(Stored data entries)
• • •

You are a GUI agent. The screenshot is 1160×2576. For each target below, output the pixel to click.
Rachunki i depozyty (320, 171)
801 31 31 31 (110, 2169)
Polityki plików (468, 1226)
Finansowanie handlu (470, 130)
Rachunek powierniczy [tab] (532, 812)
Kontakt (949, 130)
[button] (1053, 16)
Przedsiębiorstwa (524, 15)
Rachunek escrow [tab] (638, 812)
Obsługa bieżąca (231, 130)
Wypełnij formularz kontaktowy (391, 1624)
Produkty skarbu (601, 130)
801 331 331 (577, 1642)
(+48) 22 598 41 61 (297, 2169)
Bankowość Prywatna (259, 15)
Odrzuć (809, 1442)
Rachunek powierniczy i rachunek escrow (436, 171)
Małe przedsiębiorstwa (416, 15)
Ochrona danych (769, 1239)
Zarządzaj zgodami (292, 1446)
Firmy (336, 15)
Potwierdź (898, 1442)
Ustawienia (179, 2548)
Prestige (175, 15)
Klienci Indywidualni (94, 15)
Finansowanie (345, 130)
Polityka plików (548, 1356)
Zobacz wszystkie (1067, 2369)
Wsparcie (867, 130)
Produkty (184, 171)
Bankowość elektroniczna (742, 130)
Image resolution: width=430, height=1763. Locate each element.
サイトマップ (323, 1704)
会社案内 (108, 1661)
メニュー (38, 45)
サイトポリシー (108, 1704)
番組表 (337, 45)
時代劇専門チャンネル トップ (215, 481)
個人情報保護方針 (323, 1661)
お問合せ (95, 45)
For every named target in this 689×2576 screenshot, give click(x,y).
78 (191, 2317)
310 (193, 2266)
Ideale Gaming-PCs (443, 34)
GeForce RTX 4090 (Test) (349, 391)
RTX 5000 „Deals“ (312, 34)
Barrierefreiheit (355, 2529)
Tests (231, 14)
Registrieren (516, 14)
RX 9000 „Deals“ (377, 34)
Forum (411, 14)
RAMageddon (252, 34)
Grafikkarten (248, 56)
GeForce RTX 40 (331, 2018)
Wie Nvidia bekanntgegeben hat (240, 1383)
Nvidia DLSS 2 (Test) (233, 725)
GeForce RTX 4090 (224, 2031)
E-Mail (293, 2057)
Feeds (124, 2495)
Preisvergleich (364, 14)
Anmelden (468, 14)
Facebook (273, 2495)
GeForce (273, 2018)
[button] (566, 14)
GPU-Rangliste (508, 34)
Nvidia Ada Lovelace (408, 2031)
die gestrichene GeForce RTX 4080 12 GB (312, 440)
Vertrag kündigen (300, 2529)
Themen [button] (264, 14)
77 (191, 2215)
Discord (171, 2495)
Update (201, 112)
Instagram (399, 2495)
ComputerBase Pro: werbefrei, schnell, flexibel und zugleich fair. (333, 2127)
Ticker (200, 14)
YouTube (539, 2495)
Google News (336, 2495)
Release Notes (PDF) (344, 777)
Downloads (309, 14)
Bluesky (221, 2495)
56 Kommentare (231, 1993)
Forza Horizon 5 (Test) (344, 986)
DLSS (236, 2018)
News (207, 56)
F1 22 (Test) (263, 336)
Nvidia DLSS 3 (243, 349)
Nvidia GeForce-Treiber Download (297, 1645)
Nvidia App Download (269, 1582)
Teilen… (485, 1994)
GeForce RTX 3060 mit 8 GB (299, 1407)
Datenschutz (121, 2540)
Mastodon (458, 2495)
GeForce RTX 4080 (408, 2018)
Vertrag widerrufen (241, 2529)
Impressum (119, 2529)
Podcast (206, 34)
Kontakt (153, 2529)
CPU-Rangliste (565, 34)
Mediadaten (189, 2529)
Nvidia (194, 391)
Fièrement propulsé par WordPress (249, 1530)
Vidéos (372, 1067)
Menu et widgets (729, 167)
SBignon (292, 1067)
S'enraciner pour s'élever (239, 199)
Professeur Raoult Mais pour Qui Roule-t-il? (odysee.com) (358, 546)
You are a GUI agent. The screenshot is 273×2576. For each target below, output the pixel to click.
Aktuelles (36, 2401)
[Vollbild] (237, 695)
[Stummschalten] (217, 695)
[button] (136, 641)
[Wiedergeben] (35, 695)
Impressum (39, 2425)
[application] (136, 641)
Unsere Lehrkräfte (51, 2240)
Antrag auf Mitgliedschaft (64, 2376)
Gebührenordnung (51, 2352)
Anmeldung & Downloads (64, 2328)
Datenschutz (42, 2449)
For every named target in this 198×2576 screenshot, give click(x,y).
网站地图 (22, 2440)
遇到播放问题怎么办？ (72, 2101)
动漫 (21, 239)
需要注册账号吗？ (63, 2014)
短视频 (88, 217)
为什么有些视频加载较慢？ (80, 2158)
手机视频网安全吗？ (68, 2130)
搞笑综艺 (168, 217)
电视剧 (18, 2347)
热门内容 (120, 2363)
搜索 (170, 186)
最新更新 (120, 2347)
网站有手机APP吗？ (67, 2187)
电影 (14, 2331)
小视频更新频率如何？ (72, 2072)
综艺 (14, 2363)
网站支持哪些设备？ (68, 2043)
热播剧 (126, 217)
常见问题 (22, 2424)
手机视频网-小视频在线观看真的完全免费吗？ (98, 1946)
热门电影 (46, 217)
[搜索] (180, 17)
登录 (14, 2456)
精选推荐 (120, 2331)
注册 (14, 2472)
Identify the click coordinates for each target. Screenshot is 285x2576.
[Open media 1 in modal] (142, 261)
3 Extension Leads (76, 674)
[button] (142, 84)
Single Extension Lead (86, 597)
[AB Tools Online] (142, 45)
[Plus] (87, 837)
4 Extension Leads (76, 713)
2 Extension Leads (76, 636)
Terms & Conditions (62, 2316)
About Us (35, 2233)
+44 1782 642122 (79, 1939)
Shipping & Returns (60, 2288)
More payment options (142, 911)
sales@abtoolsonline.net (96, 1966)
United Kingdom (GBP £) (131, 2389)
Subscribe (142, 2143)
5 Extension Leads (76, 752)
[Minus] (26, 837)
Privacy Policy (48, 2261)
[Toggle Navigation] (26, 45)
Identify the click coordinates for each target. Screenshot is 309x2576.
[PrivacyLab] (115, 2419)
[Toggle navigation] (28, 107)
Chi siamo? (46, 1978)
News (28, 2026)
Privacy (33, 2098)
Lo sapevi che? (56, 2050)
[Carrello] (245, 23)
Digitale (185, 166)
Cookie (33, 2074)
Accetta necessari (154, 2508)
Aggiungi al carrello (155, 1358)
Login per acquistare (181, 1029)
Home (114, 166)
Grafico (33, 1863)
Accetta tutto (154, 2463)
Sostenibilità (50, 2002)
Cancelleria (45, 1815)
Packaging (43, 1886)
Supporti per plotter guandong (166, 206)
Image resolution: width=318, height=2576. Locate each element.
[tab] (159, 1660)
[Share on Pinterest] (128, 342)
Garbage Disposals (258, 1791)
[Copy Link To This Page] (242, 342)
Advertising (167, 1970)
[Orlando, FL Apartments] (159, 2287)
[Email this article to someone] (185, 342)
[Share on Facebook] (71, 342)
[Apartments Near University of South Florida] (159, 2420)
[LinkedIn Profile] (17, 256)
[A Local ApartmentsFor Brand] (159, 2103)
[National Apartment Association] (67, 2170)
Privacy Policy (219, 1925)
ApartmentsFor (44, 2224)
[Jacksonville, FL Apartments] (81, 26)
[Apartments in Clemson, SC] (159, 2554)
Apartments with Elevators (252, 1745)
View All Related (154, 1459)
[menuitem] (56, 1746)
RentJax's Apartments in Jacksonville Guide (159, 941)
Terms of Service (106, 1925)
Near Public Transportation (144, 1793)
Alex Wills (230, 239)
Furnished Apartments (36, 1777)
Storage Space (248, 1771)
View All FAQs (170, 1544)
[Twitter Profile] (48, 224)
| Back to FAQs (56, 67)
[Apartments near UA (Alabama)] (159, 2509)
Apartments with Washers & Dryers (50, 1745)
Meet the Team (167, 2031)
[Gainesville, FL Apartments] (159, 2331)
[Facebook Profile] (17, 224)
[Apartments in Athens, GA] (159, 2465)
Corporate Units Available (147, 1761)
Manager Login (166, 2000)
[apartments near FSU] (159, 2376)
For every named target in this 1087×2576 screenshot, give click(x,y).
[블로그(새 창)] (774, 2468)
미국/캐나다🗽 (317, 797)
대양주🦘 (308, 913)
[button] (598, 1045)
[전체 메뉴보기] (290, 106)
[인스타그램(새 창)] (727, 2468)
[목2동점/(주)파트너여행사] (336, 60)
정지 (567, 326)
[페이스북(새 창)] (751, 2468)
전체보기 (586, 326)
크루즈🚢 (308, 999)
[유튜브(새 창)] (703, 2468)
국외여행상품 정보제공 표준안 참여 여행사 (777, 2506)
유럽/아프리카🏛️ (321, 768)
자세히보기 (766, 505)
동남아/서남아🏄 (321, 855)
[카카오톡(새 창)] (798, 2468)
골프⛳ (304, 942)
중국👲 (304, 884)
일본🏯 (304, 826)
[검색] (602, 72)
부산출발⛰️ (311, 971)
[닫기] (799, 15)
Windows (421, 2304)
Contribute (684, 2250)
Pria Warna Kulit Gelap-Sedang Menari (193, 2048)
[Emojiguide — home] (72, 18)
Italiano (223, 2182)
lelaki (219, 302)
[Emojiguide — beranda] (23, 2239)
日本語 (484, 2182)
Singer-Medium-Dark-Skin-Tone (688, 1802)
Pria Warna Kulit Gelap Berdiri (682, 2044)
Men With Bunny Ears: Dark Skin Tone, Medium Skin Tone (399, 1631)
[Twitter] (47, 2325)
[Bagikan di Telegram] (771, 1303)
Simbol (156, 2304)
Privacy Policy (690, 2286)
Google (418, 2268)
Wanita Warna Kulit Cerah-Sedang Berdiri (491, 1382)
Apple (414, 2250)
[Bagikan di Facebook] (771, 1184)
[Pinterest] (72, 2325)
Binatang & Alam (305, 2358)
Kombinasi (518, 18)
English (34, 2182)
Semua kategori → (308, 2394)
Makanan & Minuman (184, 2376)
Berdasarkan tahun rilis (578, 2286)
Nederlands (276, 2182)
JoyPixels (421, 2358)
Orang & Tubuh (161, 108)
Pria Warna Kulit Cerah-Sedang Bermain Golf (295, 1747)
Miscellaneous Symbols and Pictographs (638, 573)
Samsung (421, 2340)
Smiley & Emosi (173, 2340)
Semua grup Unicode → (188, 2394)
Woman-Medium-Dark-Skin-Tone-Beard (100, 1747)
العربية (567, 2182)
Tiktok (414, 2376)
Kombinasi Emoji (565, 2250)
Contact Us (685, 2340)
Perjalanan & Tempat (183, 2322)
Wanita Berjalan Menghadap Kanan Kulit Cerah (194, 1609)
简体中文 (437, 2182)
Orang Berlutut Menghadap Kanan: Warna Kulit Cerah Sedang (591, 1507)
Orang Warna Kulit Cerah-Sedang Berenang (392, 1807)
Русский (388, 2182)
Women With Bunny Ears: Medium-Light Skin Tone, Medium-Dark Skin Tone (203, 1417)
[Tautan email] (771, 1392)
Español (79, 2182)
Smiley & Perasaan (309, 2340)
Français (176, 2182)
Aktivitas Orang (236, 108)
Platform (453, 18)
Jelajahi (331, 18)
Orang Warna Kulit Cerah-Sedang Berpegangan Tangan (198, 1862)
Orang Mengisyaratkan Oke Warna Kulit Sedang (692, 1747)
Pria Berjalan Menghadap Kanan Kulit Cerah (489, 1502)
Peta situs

• • •

THE TASK:
Write down again, exactly as given, only the lines above that fall from the line with "[Carrello] (245, 23)" to the line with "FAQs (56, 67)", inclusive.

RESPONSE TO THIS TASK:
[Carrello] (245, 23)
Digitale (185, 166)
Cookie (33, 2074)
Accetta necessari (154, 2508)
Aggiungi al carrello (155, 1358)
Login per acquistare (181, 1029)
Home (114, 166)
Grafico (33, 1863)
Accetta tutto (154, 2463)
Sostenibilità (50, 2002)
Cancelleria (45, 1815)
Packaging (43, 1886)
Supporti per plotter guandong (166, 206)
Image resolution: width=318, height=2576. Locate each element.
[tab] (159, 1660)
[Share on Pinterest] (128, 342)
Garbage Disposals (258, 1791)
[Copy Link To This Page] (242, 342)
Advertising (167, 1970)
[Orlando, FL Apartments] (159, 2287)
[Email this article to someone] (185, 342)
[Share on Facebook] (71, 342)
[Apartments Near University of South Florida] (159, 2420)
[LinkedIn Profile] (17, 256)
[A Local ApartmentsFor Brand] (159, 2103)
[National Apartment Association] (67, 2170)
Privacy Policy (219, 1925)
ApartmentsFor (44, 2224)
[Jacksonville, FL Apartments] (81, 26)
[Apartments in Clemson, SC] (159, 2554)
Apartments with Elevators (252, 1745)
View All Related (154, 1459)
[menuitem] (56, 1746)
RentJax's Apartments in Jacksonville Guide (159, 941)
Terms of Service (106, 1925)
Near Public Transportation (144, 1793)
Alex Wills (230, 239)
Furnished Apartments (36, 1777)
Storage Space (248, 1771)
View All FAQs (170, 1544)
[Twitter Profile] (48, 224)
| Back to FAQs (56, 67)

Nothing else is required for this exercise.